Too bad Marc McGinnes and Marc Chytilo are intent on associating their otherwise good group, the Environmental Defense Center, with a pro-suicide position. Lack of compassion for distressed people is a very odd position for the EDC, I must say.
sevendolphins (anonymous profile)
March 31, 2010 at 11:29 a.m. (Suggest removal)
Instead of a 1.5 million dollar suicide barrier, why don't they simply install a phone. -AB in SB
andrewbaker77 (anonymous profile)
March 31, 2010 at 3:06 p.m. (Suggest removal)
AB in SB... phones on the Golden Gate Bridge didn't stop suicide there.
sevendolphins (anonymous profile)
March 31, 2010 at 6:11 p.m. (Suggest removal)
Andrew, phones were in fact recommended over barriers for the Cold Spring Bridge by a prominent expert on suicide prevention from bridges. Caltrans ignored him and went for the more expensive barrier option.
Pinatubo (anonymous profile)
April 1, 2010 at 11:32 a.m. (Suggest removal)
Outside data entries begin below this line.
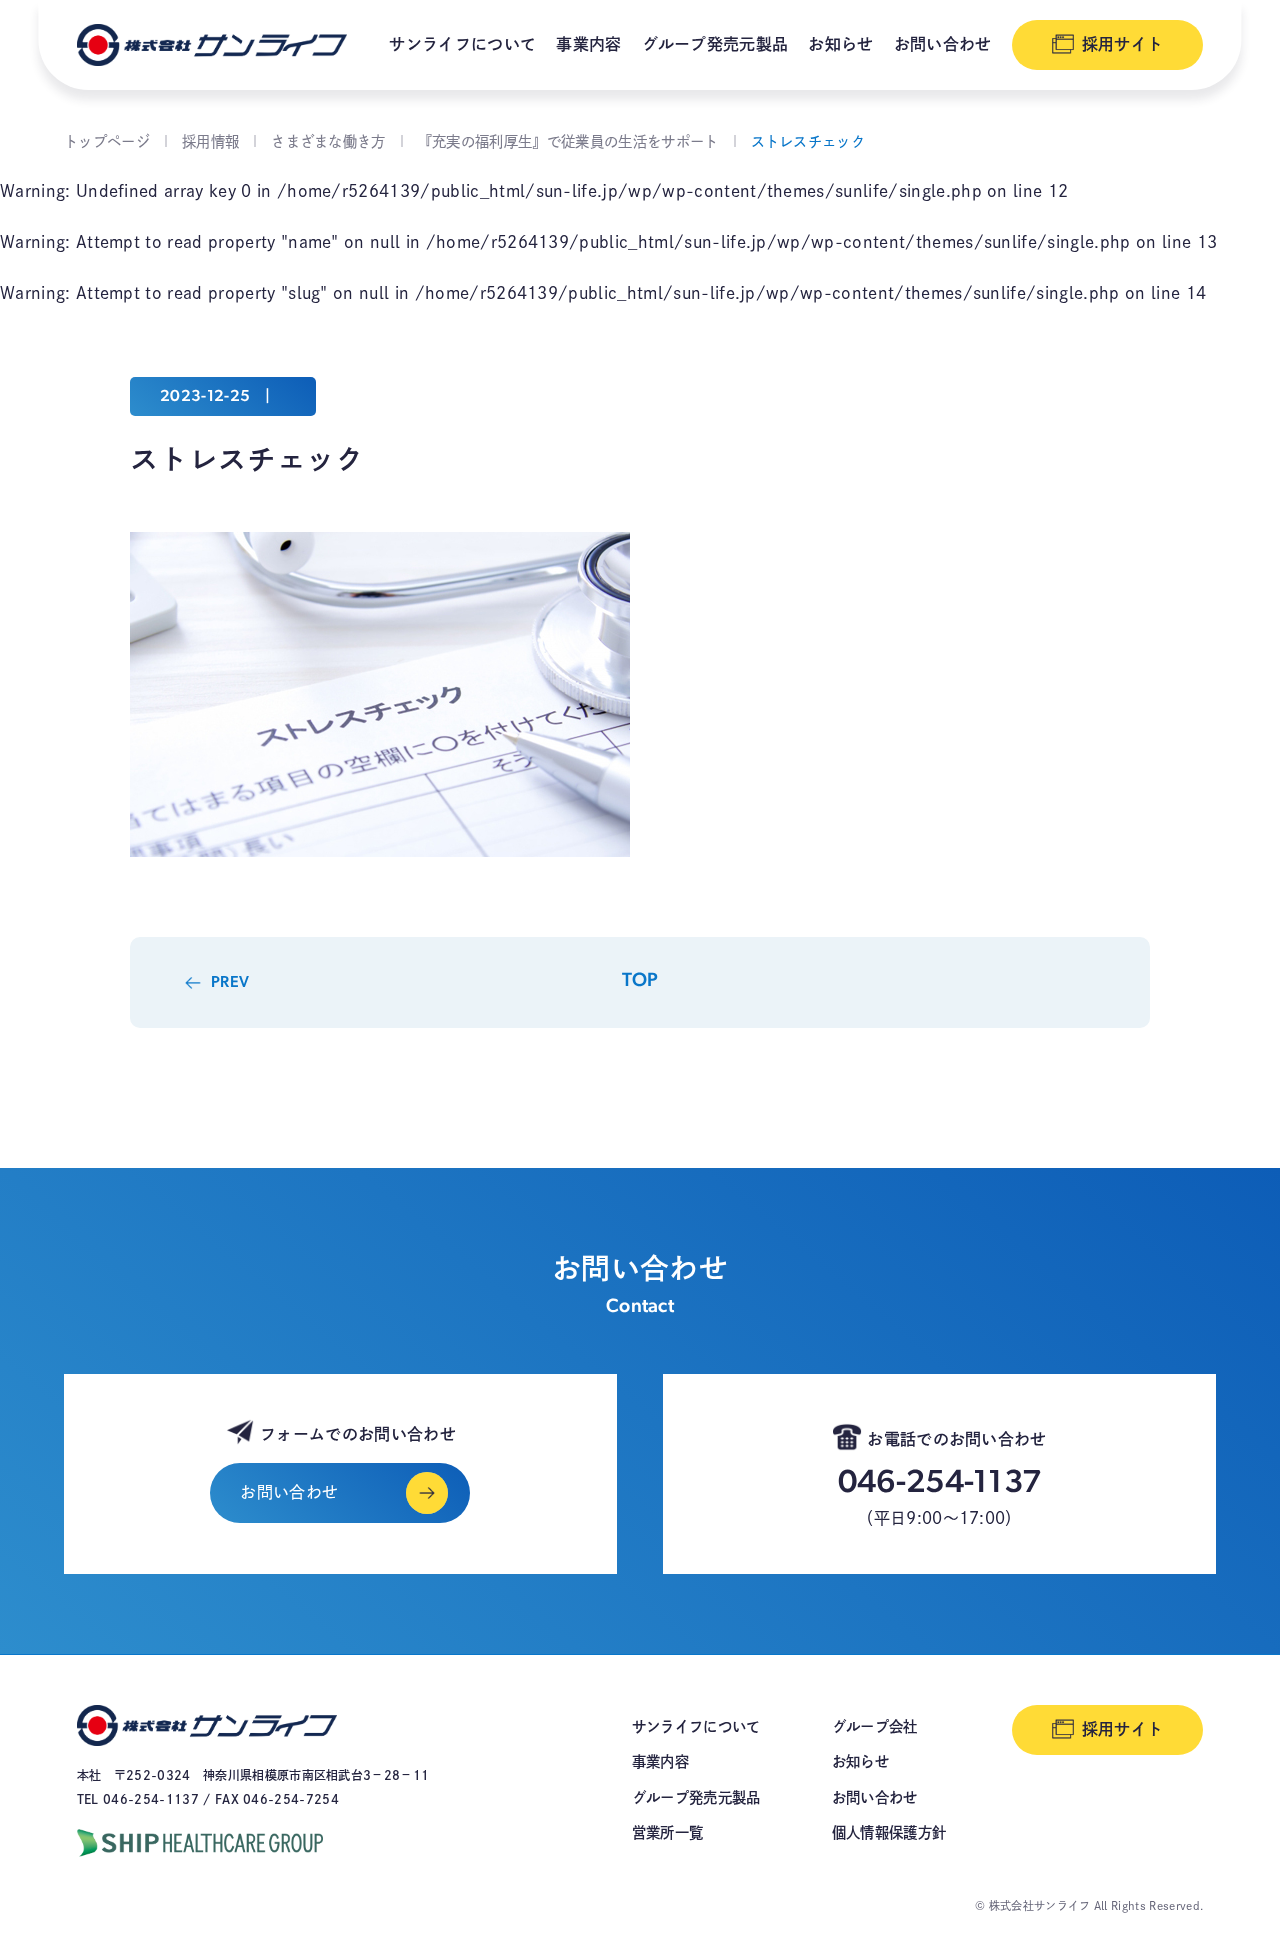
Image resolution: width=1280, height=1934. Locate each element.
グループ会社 (875, 1726)
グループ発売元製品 (715, 44)
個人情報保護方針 (889, 1832)
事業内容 (588, 44)
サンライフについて (462, 44)
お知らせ (840, 44)
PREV (230, 983)
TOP (640, 981)
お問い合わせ (943, 44)
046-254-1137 (940, 1484)
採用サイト (1123, 44)
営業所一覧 (668, 1832)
I don't care how many Dolphin user names bicker amongst themselves and defend the building of that barrier....I do not support it. While the intentions seem to be good, I think something else can be done as a preventative measure and will have less of a financial impact as well as be less of an eyesore. I don't mean to come across as someone who is insensetive, I just think there must be an alternative.